Conclusions: LDS is a rare genetic disease with multisystem involvement, including the vascular system. Guidelines recommend yearly surveillance for monitoring of cerebrovascular disease in LDS. Our series suggests less frequent imaging in the pediatric LDS population may be reasonable due to lack of clinically actionable vascular findings. Further study and follow-up is warranted, along with correlation with cardiothoracic disease severity.
Patient Care: Patients with Loeys-Dietz Syndrome are at an increased risk of development of neurovascular disorders, including aneurysms, dissections, and stenosis. Appropriate screening and understanding of the natural history of their pathology is important to providing appropriate and timely intervention.

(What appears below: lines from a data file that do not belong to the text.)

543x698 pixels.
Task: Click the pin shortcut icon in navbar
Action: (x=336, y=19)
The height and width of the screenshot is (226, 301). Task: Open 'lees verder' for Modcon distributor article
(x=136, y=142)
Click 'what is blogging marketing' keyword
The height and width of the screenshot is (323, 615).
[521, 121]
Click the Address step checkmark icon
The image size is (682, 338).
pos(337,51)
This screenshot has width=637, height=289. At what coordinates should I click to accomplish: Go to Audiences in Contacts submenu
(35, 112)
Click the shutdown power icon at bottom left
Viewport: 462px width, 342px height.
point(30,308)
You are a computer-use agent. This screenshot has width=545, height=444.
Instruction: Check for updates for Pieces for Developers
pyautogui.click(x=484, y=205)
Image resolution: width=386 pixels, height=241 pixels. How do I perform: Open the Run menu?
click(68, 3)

Learning Objectives: By the conclusion of this session, participants should be able to:
1) Describe the classic presentation and pathology of Loeys-Dietz Syndrome
2) Describe the key neurovascular anomalies in LDS
3) Explain the importance of screening and management of neurovascular issues in LDS
References: Aalberts JJJ, van den Berg MP, Bergman JEH, et al. The many faces of aggressive aortic pathology: Loeys-Dietz syndrome. Neth Heart J 2008;16:299–304.

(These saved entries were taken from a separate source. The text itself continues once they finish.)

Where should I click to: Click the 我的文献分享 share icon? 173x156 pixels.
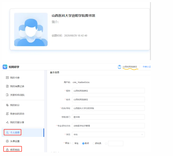(x=7, y=122)
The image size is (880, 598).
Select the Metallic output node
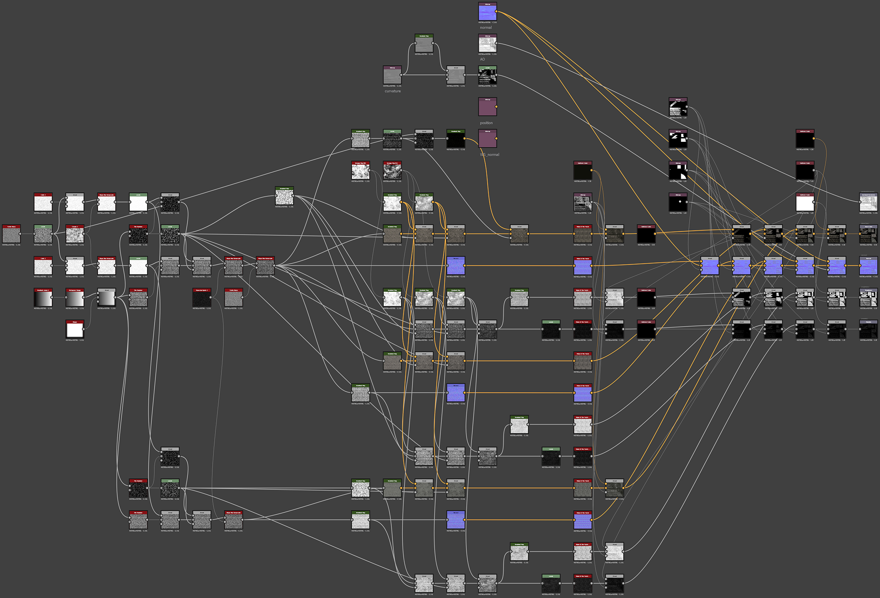[x=868, y=329]
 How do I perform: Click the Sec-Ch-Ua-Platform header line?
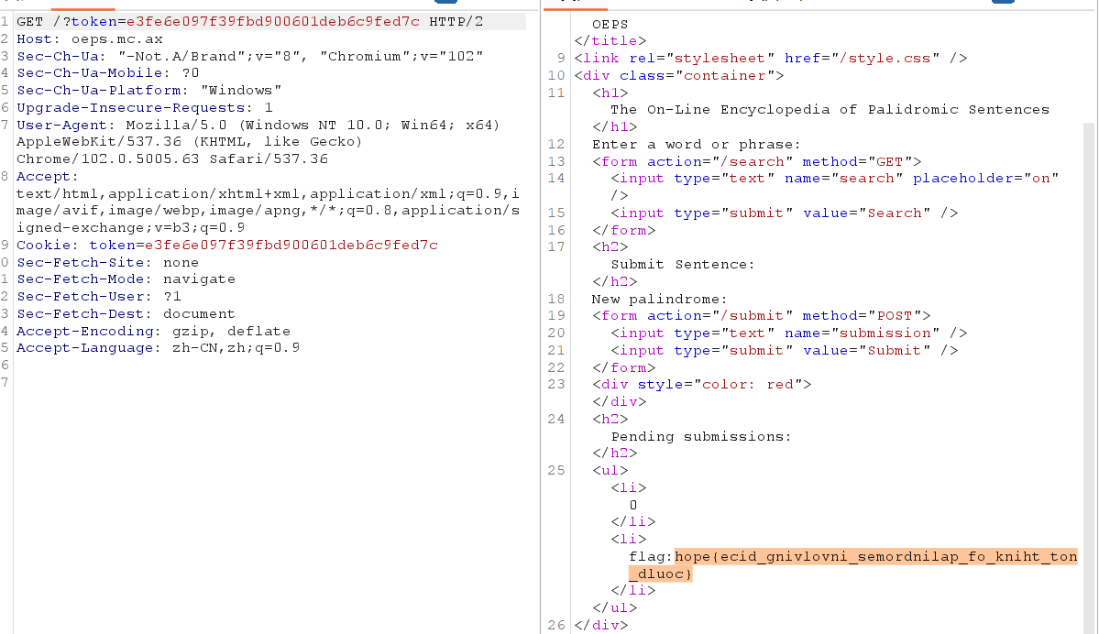(148, 90)
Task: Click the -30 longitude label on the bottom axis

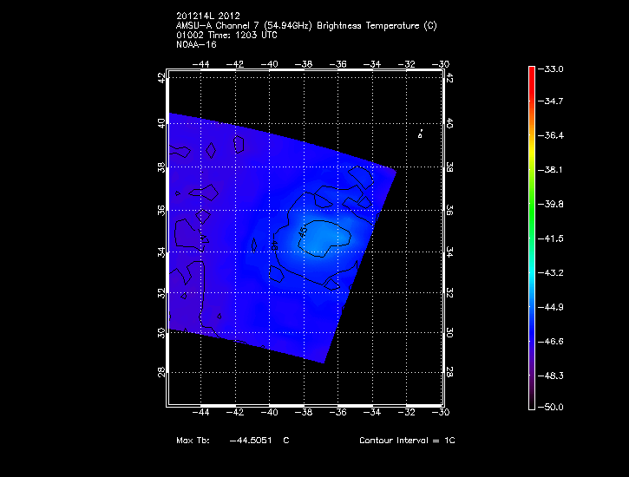Action: point(442,413)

Loeys BL, Chen J, Neptune ER, et al. A syndrome of altered cardiovascular, craniofacial, neurocognitive and skeletal development caused by mutations in TGFBR1 or TGFBR2. Nat Genet. 2005;37(3):275-281.
Loeys BL, Schwarze U, Holm T, et al. Aneurysm syndromes caused by mutations in the TGF-beta receptor. N Engl J Med. 2006;355(8):788-798.
Levitt MR, Morton RP, Mai JC, Ghodke B, Hallam DK. Endovascular treatment of intracranial aneurysms in Loeys-Dietz syndrome. J Neurointerv Surg. 2012 Nov;4(6):e37.